For the men’s and women’s swimming teams, a week of highs against Dartmouth and the University of Pennsylvania two weeks ago was followed by a week of lows.
In this weekend’s meet against Harvard and Princeton in Cambridge, Mass., both Eli teams lost by significant margins to their Ivy League rivals. The men fell to the Crimson 251-102 and to the Tigers 253-100. The women fared no better, scoring 87 points to Harvard’s 232 and 110 points to Princeton’s 209. Princeton was the overall winner in both the men’s and women’s meets.
“I think overall, it went about as well as I was expecting,” captain Alex Righi ’09 said. “Harvard and Princeton always show up and swim well. They have a lot more depth and talent than we do. And that poses a big obstacle for the team.”
Harvard and Princeton’s domination was apparent. The men could only muster up four first-place finishes, while last week the team had 11 first-place finishes against Dartmouth and Penn. Righi had three of the first place finishes in the 100-yd backstroke (47.96), the 50-yd freestyle (20.12) and the 100-yd freestyle (42.71). Diver Drew Teer ’10 had the team’s other first-place finish in the 3-meter diving (296.10).
But despite suffering a crushing defeat to the Crimson and the Tigers, Righi explained that many swimmers did well overall against the tough competition.
He also noted that Zak Murez ’11 did especially well, putting up career bests in all of his events. “Murez got best times in all of his events and really showed that he should be member of this team so that was a major positive,” Righi said.
Some of the events Murez competed in were the 100-yd freestyle (47.82) and the 100-yd breaststroke (57.81) as well as in the 400-yd medley relay (3:26.08) and the 400-yd freestyle relay “B” team (3:10.55). Murez said he attributes his recent success to training well this season and finally being rested up for this meet. The team had a two-week break after their last meet against Dartmouth and Penn. And even with his significant improvement this season, Murez said that the team still needs to improve in order to remain competitive at the Ivy-league Championships.
“We’re going to have to work hard and see what happens when it comes down to it,” he said. “[Harvard and Princeton are] both extremely good teams, and we have a long way to go to get up there and race with them.”
Righi had similar sentiments. “I think our distance swimmers can make improvements,” he said. “I think we just have some holes in our rosters that need filling, our IMs and breaststrokes. Just all across the board we need to make improvements and it just shows that we need to concentration on those areas for the next month.”
On the women’s side, depth and talent on the Crimson’s and Tiger’s sides were no more competitive than for the men.

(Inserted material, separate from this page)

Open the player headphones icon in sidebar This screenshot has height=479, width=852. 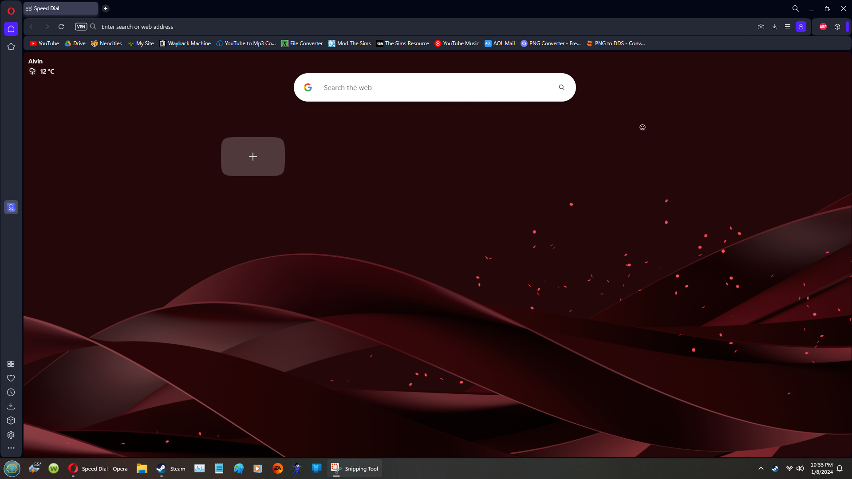[x=11, y=207]
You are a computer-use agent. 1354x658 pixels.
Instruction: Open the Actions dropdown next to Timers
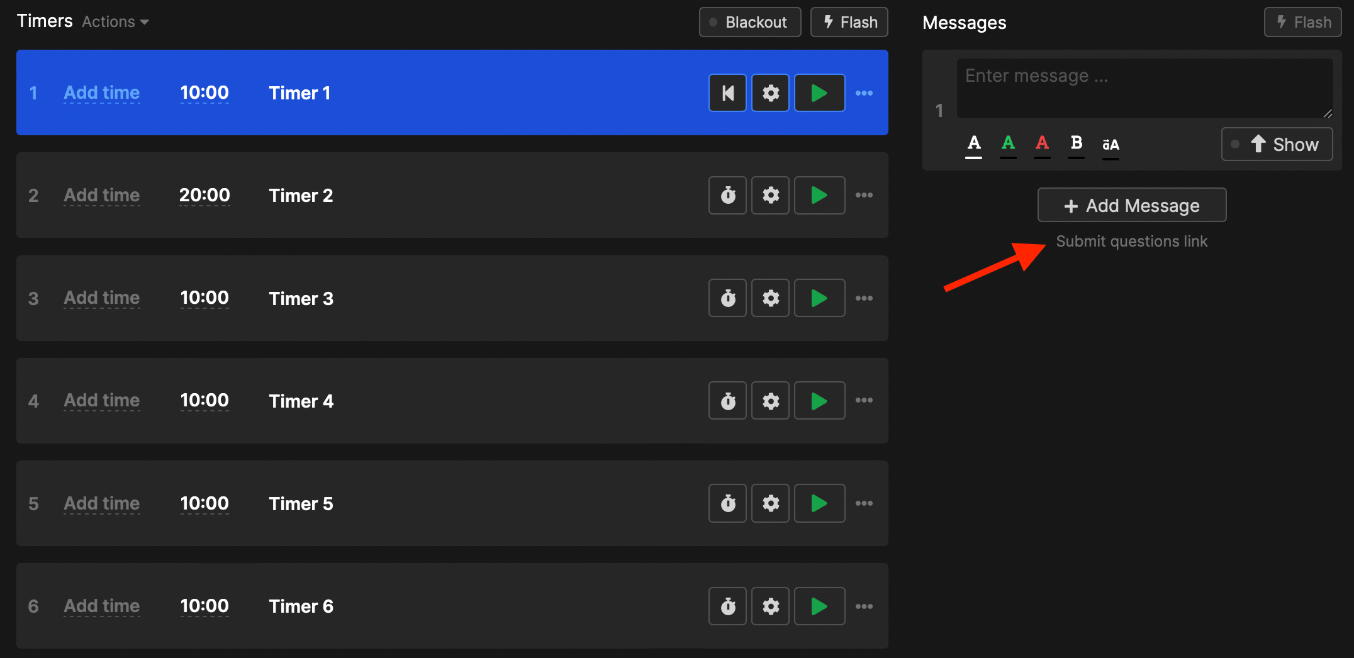point(115,21)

“Harvard and Princeton have very strong squads this year,” captain Aidan McKinlay ’09 said. “We were expecting them to outperform us.”
Susan Kim ’10 was the only Eli to take first place in an event this week. She won the 200-yd breaststroke (2:15.08) and took second in the 100-yd breaststroke (1:03.29), with teammate Marilee Kiernan ’09 placing just behind her with a time of 1:05.22. Diver Rachel Rosenberg ’12 also placed high in the meet, taking second in the 1-meter diving (260.65).
McKinlay also noted that Ileana Lucos ’11 had a great performance after breaking a previous team record in the 200-yd butterfly set by Hayes Hyde ’12 at the University of Virginia Invitational earlier in the season. Lucos finished the event with a time of 2:00.56.
Both teams compete next at the University of Connecticut this weekend and then at Brown the following week before competing at the Ivy League Championships. Righi said that Harvard and Princeton will be the teams to beat at that meet.
“I think just the recruiting efforts and a number of different factors go into it,” he said about the two teams’ dominance. “They just have more depth. I think that this is the way it’s played out over the past few years and they both have pretty big teams and good coaches.”
But Righi said he does not want his team to be worried about getting beaten by Harvard and Princeton.
“This meet showed us where we’re weak and what we need to do in the next month,” he concluded. “I’m not going to be satisfied with third place when we have the opportunity to get second.”
For the women, McKinlay remains positive about the championships. “The team’s performance at H-Y-P sets us up well for Ivy League Championships,” she said. “At this point our goal of finishing third at this meet is definitely within reach.”